■ INSTRUÇÃO 1: Resuma o parágrafo do texto sobre os Iorubá que começa com "Os reinos iorubás floresceram", preservando os fatos principais.
■ INSTRUÇÃO 2: Escreva uma continuação para o texto sobre os Iorubá, partindo do ponto em que ele termina.

■ TEXTO CITADO:
○ ○ ○ ○ ○
Mundo Plural: Iorubá

Povo de comerciantes e artistas


Os Iorubá habitam o sudoeste da Nigéria, onde são entre 12 e 14 milhões, e o sul do Benin (cerca de 1 milhão). A maioria vive em cidades com mais de 20 mil habitantes.
Uma das mais importantes civilizações da história africana.


Manariho Etienne


Os reinos iorubás floresceram ao sul do rio Níger. Suas origens encontram-se numa antiga população indígena que tinha como centro a cidade de Ifé. Depois chegaram os conquistadores, guiados por Oduduwa, o legendário antepassado fundador.

Os filhos de Oduduwa iniciaram as diversas dinastias iorubás que se instalaram na região entre os anos 600 e 900 da nossa Era, provenientes provavelmente do Alto Nilo.
○ ○ ○ ○ ○
Trecho de dados
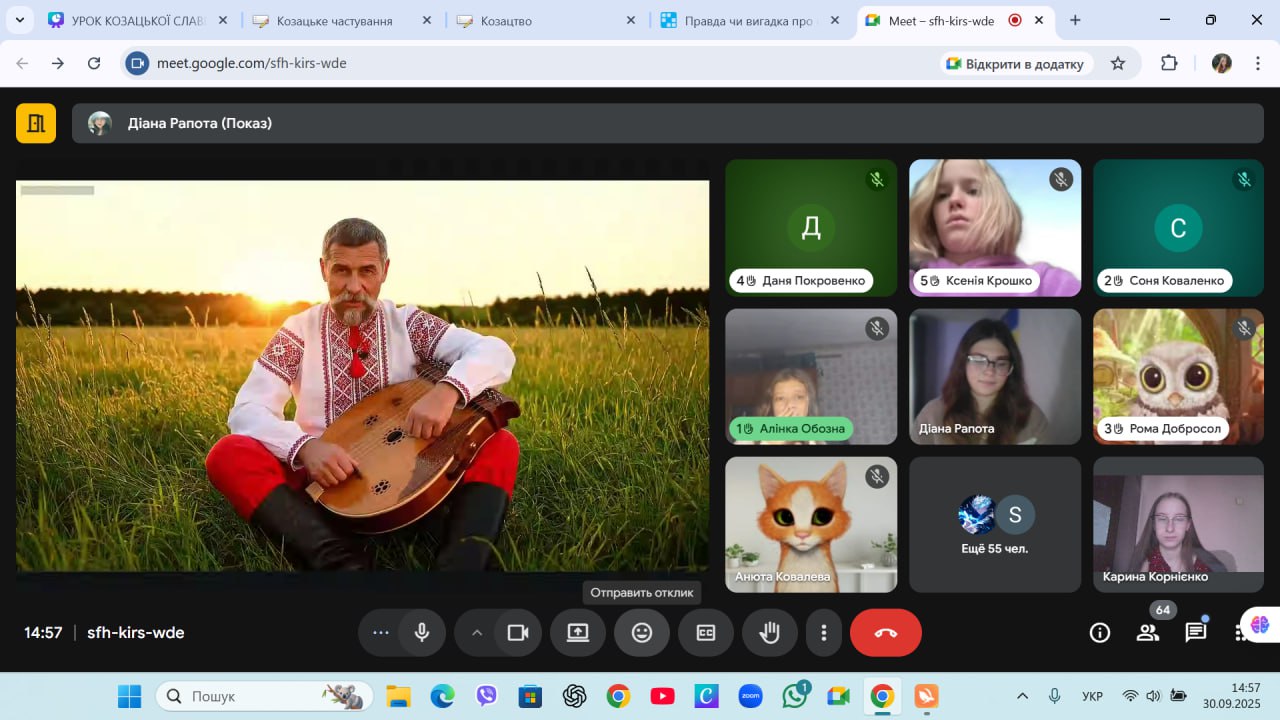Viewport: 1280px width, 720px height.
Task: Mute the microphone
Action: [422, 633]
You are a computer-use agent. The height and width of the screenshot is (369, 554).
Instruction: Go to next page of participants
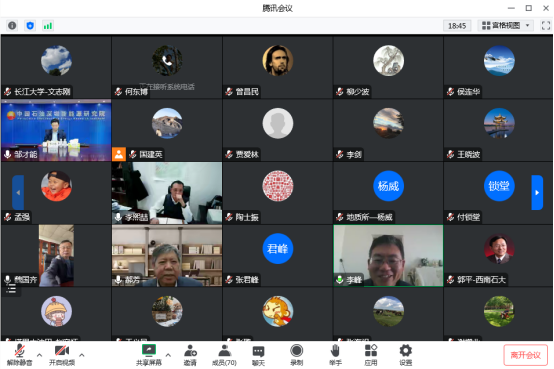pyautogui.click(x=537, y=192)
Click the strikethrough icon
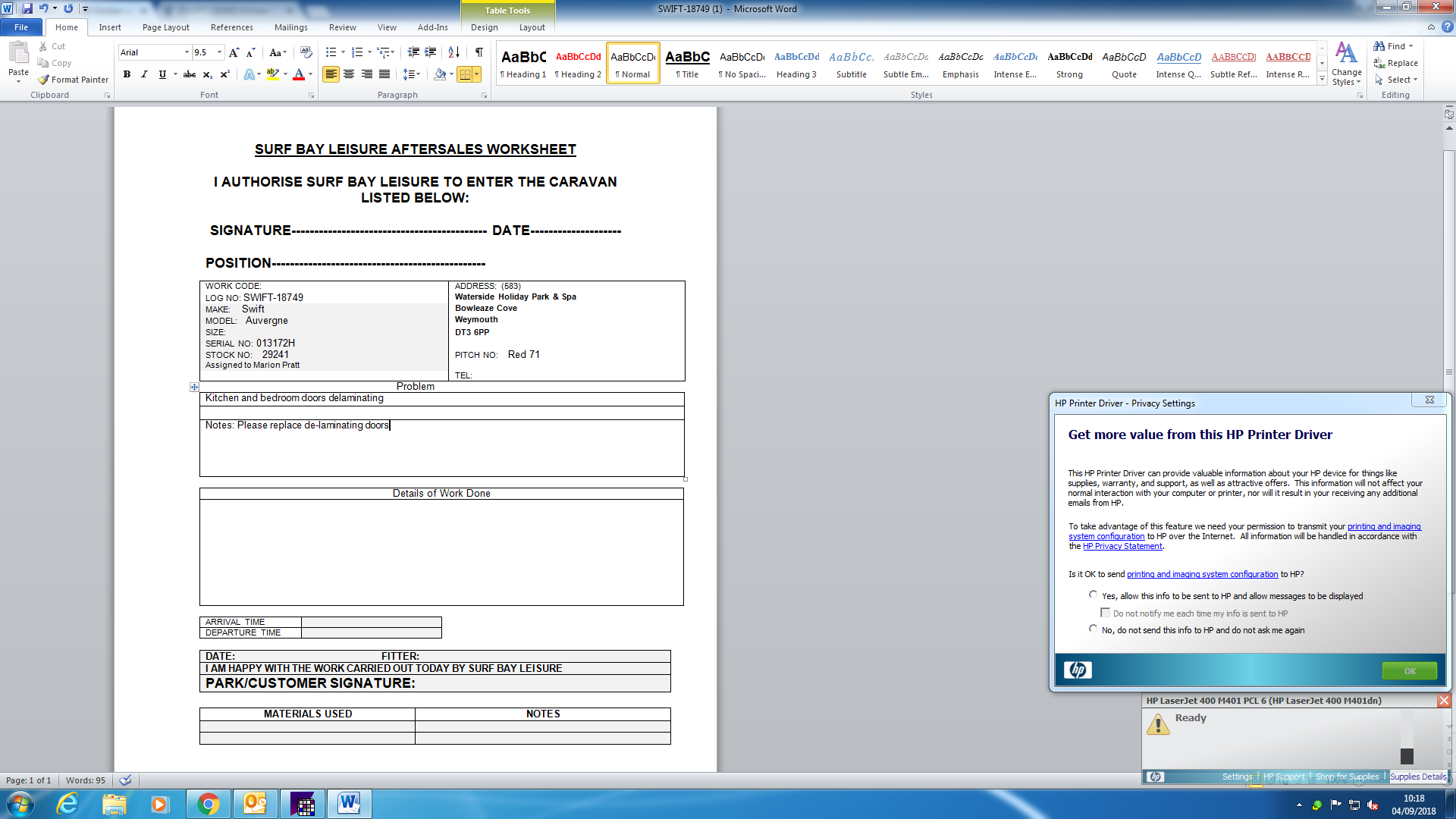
○ ○ ○ ○ ○
■ RESPOSTA 1: Os reinos iorubás prosperaram ao sul do rio Níger. Tiveram origem numa antiga população indígena centrada em Ifé, à qual mais tarde chegaram conquistadores guiados por Oduduwa, o lendário antepassado fundador.

■ RESPOSTA 2:
Alguns especialistas afirmam que a cultura iorubá tem parentesco com a egípcia, e outros, com a da Núbia. Ambas as opiniões consideram também a possibilidade de que, através da Abissínia (região onde fica a atual Etiópia), a cultura iorubá tenha parentesco com a helenista.

Há, por fim, os que sustentam que Ifé, cidade santa dos Iorubá, seja Ufa, a cidade mencionada na bíblia onde os fenícios adquiriam ouro a pedido do rei Salomão.

Até hoje, no entanto, nenhuma das hipóteses foi comprovada.


MUNDO COMEÇA EM IFÉ,
A CIDADE SAGRADA


Capital do primeiro reino, Ifé alcançou rapidamente um notável desenvolvimento religioso e político, desempenhando numerosas funções no seio dos diversos reinos iorubás, especialmente no campo espiritual.

Ifé atingiu o auge do resplendor entre os séculos 12 e 14. Seu apogeu foi no século 13. A partir do século 14, deixa de ser o centro político da potência iorubá, mas continua a exercer o papel de cidade santa.

O rei de Ifé é considerado o pai de todos os reis iorubás. A cidade é ainda capital do reino originário e, segundo se acredita, constitui o centro da terra. Ali, a terra teria começado a se formar e ali teria descido a divindade pai - ou mãe - de todos os viventes para fundar e reinar sobre "sua" primeira cidade.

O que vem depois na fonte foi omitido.